If water serves as a foundational metaphor for absorption, it is also widely recognised as a conceptual framework for understanding the workings of the mind more broadly. As Nicholas Royle observes, “waterwords” and aquatic metaphors have long been used to describe the flow of thought, dating back to the early days of Western psychology. Daniel Oliver referred to the “mingled and moving stream of consciousness”, and the expression became later even more widespread with the work of William James (
Royle 2024, p. 1). Therefore, conceptualising thought processes through water-based metaphors is deeply embedded in how we understand the workings of the mind. On the one hand, the conceptual metaphor ENGAGEMENT IS IMMERSION guides our understanding of cognitive interaction with fiction. On the other hand, the conceptual metaphor of the mind as a flowing stream of water—CONSCIOUSNESS IS A STREAM—remains a powerful and intuitively recognised model. By bringing these two metaphors together, I contend that the traditional narratological notion of immersion overlooks a crucial aspect: the fluid, ever-shifting nature of water, which the stream of consciousness metaphor vividly captures. When we metaphorically picture ourselves as being immersed into something, this comes from the physical sensation of being immersed into water: a liquid, unstable, ever-changing medium. This suggests that immersion implies not a static state of concentrated and fixed attention, but rather a dynamic interplay between focus and mental wandering. In this sense, to be immersed in fiction is to be immersed in a fictional
stream: a constantly flowing, evolving current of wandering thoughts.
In the present research it is even more interesting for my claims to go back to different verbal expressions that are employed to talk about mind wandering. I already listed some idiomatic expressions different languages use to capture the meaning of mind wandering. What can be especially interesting for the purpose of this article is the fact that mind wandering is also idiomatically referred to with water-related verbs and images. Some examples: in Japanese, the expression 思考の流れ (shikō no nagare) refers to a
flow of thoughts (similar to the idea of stream); in French
laisser son esprit voguer means to let one’s mind sail/float—
voguer relates to travelling by water; in Chinese, 思绪如潮 (sīxù rú cháo) refers to thoughts flowing like ocean’s tides. The Italian poet Giacomo Leopardi concludes his poem “L’infinito” with the famous lines “così tra questa/Immensità s’annega il pensier mio:/E naufragar m’é dolce in questo mare” (translation: And into this Immensity my thought sinks ever drowning,/And it is sweet to shipwreck in such a sea
9).
Leopardi’s (
[1819] 1966) lines emphasise that the unique state of mind required to gain exceptional and profound poetical insights is an indefinite and uncapturable cognitive condition in which the mind is almost lost in wandering. As it becomes apparent with these examples, in idiomatic and metaphorical expressions mind wandering is both associated with sinking and immersing oneself into profound far-away aquatic depths and with wave-like incessant movement, in uncertain spaces where boundaries between reality and fantasy are blurred. Mind wandering and immersive states appear thus very close to each other: it would seem that attention is not the only cognitive component of the phenomenon of immersion. Mind wandering is an integral part of it, not an opposite mental act constituting a hindrance.

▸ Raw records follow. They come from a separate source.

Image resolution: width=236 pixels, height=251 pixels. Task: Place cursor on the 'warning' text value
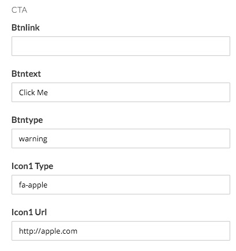tap(33, 139)
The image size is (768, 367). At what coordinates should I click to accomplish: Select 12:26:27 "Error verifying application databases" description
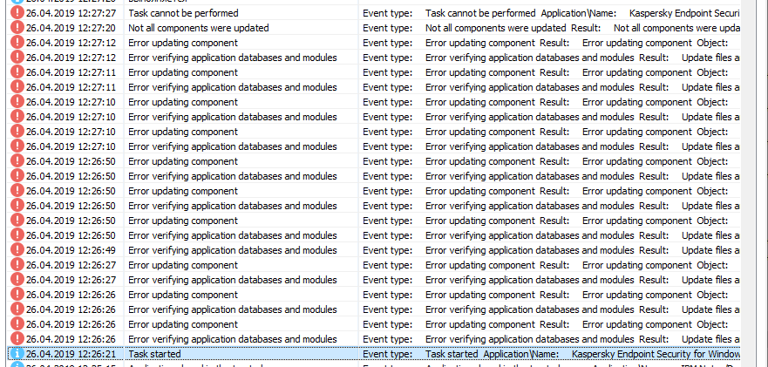(x=232, y=281)
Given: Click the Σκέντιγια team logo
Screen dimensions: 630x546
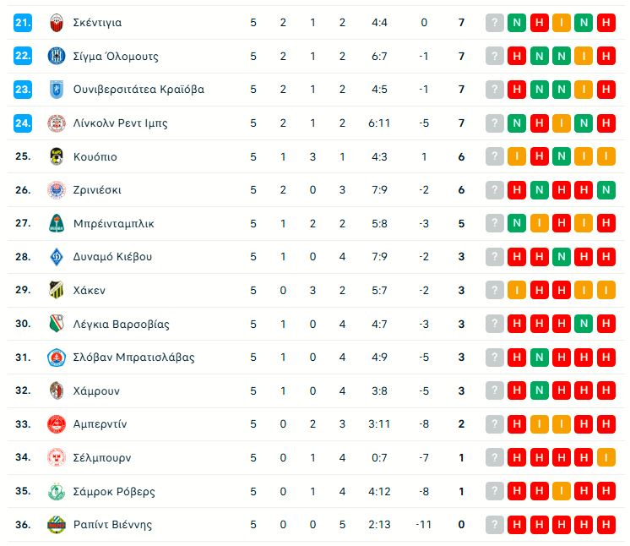Looking at the screenshot, I should 57,23.
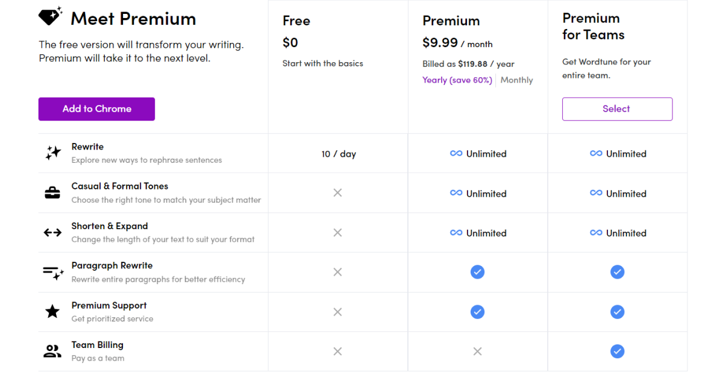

Water images and metaphors to be found in different fictional examples help to highlight how mind wandering constitutes a relevant cognitive moment in our mental interaction with fictional worlds—one that can enhance the positive effects of fiction on our imaginative makeup. The examples I am discussing play with the above-described water-based repertoire to convey ideas about the experience of mentally dealing with fiction. I would add the employment of water metaphors and images to Kukkonen and Baumbach’s list of mind wandering-related narrative strategies. As previously noted, I align with Kukkonen and Baumbach’s view that mind-wandering can both be depicted and elicited through specific narrative strategies. These strategies may function at the level of the characters’ minds, the readers’ minds, or both. Some techniques only represent mind-wandering, others primarily provoke it, while certain strategies are capable of doing both simultaneously. According to Kukkonen and Baumbach (
Kukkonen and Baumbach 2022), the stream of consciousness is one of these dual-function strategies: by portraying a character’s drifting thoughts, it may likewise prompt a similar wandering in the reader’s own mind. I further propose that this effect is not incidental but closely tied to the metaphorical grounding of stream of consciousness in water imagery. Water-based metaphors, as we shall see, are frequently employed—often metafictionally—to explore fiction, cognition, imagination, and the phenomenon of mind-wandering itself; such imagery can also serve to guide the readers’ minds into a state of deliberate, structured cognitive wandering. The fact that many of my examples use water imagery in a metafictional sense, to suggest reflections on what it means to interact with a fictional dimension, is another case in point. It seems that metafictional strategies can in themselves be elicitors of deliberate mind wandering: in the already mentioned issue of
Diegesis dedicated to mind wandering and literature, Amandus Hopfgarten and Theresa Krampe contend precisely this, by asserting that “metafictional elements (…) initiate and guide episodes of productive mind-wandering. Mind-wandering readers of metafiction can furthermore be expected to remain conscious of and retain some measure of control over their reflections because of their increased meta-awareness” (
Hopfgarten and Krampe 2022, p. 40).
In Neil Gaiman’s The Ocean at the End of the Lane, there is a mysterious pond that children may find wandering, without following fixed paths. This pond may also turn into an ocean, taking people far away, both in a geographical and a temporal sense. The whole novel is punctuated by water images, it may be said that the novel proceeds wave by wave, water bringing change and providing what is needed for unexpected turns of events. In the pond/ocean there is memory, but there is also forgetfulness. The main character finds, once in it, that in the water he can momentarily grasp the meaning of the whole universe:
the currents of the ocean pulled at my hair and my clothes like summer breezes. I was no longer cold and I knew everything and I was not hungry and the whole big, complicated world was simple and graspable and easy to unlock. I would stay here for the rest of the time in the ocean which was the universe which was the soul which was all that mattered.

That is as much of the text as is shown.